— START OF TEXT BLOCK —

PARASITE

PARASITE (GISAENGCHUNG)

(director/writer: Bong Joon Ho; screenwriter: Han-Jin won; cinematographer: Hong Kyung-pyo; editor: Yang Jinmo; music: Jung Jaei-il; cast: Song Kang-ho (Kim Ki-taek), Choi Woo-shik (Kim Ki-woo), Jang Hye-jin (Kim Chung-sook), Park So-dam (Jessica/Kim Ki-jung), Lee Sun-kyun (Mr. Park Dong-ik), Cho Yeo-jeong (Park Yeon-kyo), Jung Ziso (Park Da-hye), Jo Yeo-jeong (Yeon-Kyo), Lee Jung-eun (Park housekeeper/Moon-gwang), Jung Hyeon-jun (Park Da-song), Jang Hyae-jin (Kim Chung-sook), Park Seo-joon (Min), Park Myung-hoon (Geun-sae), Park Geun-Rok (Chauffeur Yoon); Runtime: 132; MPAA Rating: R; producers: Jang Young-Hwan, Moon Yang-kwon, Kwak Sin-ae; NEON; 2019-S. Korea-in Korean with English subtitles)

It’s another of Bong’s brilliant but hard to label movies.”

Reviewed by Dennis Schwartz

A perceptive but bizarre family tragicomedy farce about class divisions from South Korean auteur Bong Joon Ho (“The Host”/”Snowpiercer”), with co-writing credits going to Han-Jin won. It’s another of Bong’s brilliant but hard to label movies (as this could be a comedy, a thriller or a social conscience film). It builds a social commentary over the actions of two families, one poor and the other wealthy. When the families come together in the palatial home of the wealthy clan, following Bong’s film history you can expect weird and comical violent things to happen.

The college-aged Kim Ki-woo (Choi Woo-sik) comes from an impoverished family of four, living in Seoul with his older twentysomething sister Ki-jung (Park So-dam), his shifty unemployed driver father Ki-taek (Song Kang-ho) and his enabling mother Kim Chung-sook (Jang Hye-jin), in a dinghy, smelly, tiny basement apartment submerged partly underground. They barely survive in these difficult economic times by getting a pittance e for working for a delivery company folding pizza boxes. The resourceful family, victis of a lousy system, hold their cell phones high to steal wi-fi from a local coffee shop.

— END OF TEXT BLOCK —

→ **REQUESTS**:
1: Reproduce verbatim the entries that begin at the line containing "You are a computer-use agent. This" and end with the line containing "Looking at the screenshot, I should [310, 355].", including both of those lines.
2: Continue the Parasite review from its last sentence.

— START OF DATA LINES —

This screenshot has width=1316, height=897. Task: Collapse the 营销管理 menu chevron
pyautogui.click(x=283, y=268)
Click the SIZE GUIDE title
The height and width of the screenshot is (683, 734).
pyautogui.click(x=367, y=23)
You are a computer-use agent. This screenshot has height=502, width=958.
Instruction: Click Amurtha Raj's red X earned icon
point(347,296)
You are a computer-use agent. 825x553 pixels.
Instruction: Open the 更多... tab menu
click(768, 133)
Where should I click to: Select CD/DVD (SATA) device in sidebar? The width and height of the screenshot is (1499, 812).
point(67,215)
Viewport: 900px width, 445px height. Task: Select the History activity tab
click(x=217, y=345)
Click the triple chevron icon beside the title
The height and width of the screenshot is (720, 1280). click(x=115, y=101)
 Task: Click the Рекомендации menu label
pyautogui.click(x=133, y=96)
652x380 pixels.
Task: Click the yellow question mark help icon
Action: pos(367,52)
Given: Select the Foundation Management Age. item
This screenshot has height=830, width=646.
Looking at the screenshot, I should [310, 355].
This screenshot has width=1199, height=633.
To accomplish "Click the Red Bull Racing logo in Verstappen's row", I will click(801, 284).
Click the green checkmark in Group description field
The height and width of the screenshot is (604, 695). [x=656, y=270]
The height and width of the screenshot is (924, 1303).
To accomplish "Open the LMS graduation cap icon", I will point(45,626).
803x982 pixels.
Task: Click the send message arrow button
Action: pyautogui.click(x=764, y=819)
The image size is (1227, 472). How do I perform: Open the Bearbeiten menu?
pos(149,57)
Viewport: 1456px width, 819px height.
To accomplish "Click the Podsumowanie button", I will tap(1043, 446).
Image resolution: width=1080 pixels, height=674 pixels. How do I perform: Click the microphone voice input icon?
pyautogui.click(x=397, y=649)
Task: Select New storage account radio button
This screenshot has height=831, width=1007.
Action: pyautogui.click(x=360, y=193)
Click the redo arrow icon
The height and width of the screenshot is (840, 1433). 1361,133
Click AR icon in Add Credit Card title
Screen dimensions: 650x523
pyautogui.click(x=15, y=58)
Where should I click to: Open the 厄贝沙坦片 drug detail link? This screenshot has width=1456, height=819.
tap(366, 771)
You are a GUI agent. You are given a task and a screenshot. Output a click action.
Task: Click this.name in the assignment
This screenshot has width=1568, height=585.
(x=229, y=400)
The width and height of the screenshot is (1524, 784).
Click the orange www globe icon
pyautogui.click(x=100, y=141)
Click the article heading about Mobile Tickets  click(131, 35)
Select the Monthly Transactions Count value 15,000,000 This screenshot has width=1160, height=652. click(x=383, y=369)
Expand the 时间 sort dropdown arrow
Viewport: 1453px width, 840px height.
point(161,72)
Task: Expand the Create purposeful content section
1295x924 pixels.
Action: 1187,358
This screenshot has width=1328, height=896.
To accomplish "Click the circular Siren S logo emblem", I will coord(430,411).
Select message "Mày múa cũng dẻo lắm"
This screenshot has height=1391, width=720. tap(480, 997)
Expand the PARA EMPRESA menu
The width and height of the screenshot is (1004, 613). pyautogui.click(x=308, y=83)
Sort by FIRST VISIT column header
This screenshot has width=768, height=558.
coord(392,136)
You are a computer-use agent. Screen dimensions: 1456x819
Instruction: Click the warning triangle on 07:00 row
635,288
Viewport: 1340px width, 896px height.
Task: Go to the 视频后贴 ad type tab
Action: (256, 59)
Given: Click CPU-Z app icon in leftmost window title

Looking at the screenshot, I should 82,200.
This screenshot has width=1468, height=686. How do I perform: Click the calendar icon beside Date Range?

— END OF DATA LINES —

→ **ANSWERS BELOW**:
1:
You are a computer-use agent. This screenshot has height=502, width=958.
Instruction: Click Amurtha Raj's red X earned icon
point(347,296)
You are a computer-use agent. 825x553 pixels.
Instruction: Open the 更多... tab menu
click(768, 133)
Where should I click to: Select CD/DVD (SATA) device in sidebar? The width and height of the screenshot is (1499, 812).
point(67,215)
Viewport: 900px width, 445px height. Task: Select the History activity tab
click(x=217, y=345)
Click the triple chevron icon beside the title
The height and width of the screenshot is (720, 1280). click(x=115, y=101)
 Task: Click the Рекомендации menu label
pyautogui.click(x=133, y=96)
652x380 pixels.
Task: Click the yellow question mark help icon
Action: pos(367,52)
Given: Select the Foundation Management Age. item
This screenshot has height=830, width=646.
Looking at the screenshot, I should [310, 355].

2:
Things suddenly change for the better when Kim’s slick college student friend Min (Park Seo-joon) recommends him as an English tutor for a spoiled wealthy teenage girl from the Park family, Park Da-hye (Jung Ziso), someone he’s been working with but now must leave because he will be studying in America for a while. The friend somehow trusts Kim won’t make a pass at the girl he’s fallen for and recommends him as a replacement, even if he has no qualifications. Min also, before departing, gives the family a large decorative river rock mounted on a base, which is meant as a luck piece.

The opportunistic and affable Kim changes his name to Kevin and has sis forge a college diploma so the unqualified prospect can get the job. Meanwhile the demure Da-hye falls for the enterprising new tutor. But he resists, instead scheming to romance her later on but to first move his entire family into the home of her wealthy businessman father (Lee Sun-kyun). The Park family of four live in spacious luxury mansion, on the rich side of town, on the top of a hill overlooking the city. Kevin talks the neurotic and naive mother Yeon-Kyo (Jo Yeo-jeong) into believing that her precocious bratty, acting out son (Jung Hyun-joon), Da-hye’s younger brother, needs an art tutor, which allows Kevin’s bright sister, now called Jessica, to be enlisted as the tutor. Before it sinks in what’s going down, Kevin’s parents have moved into the Park home and without the Parks knowing they are related, as they replace the chauffeur of the Mercedes (Park Geun-Rok) and the loyal but secretive live-in housekeeper (Lee Jung-eun).


Everything is going well and things seem giddy, as the devious but sympathetic underdog family feels good it has a meal ticket from the clueless and unfeeling nouveau riche family. But the mood quickly changes when the Park family go on a picnic and the Kim family take over the house and drunkenly parade around as if they were the wealthy owners. The mood suddenly darkens after some unexpected events lead to comical violence, that’s followed by an unexpected bloodbath.

In the end, after tragedy strikes both families, Kevin is back living alone in his squalid basement apartment, and in his closing narration stupidly saying how everything will turn out fine and he will one day return to own the Park mansion. He’s telling us such crap because he still believes in happy endings, even if most viewers of Bong’s films probably don’t.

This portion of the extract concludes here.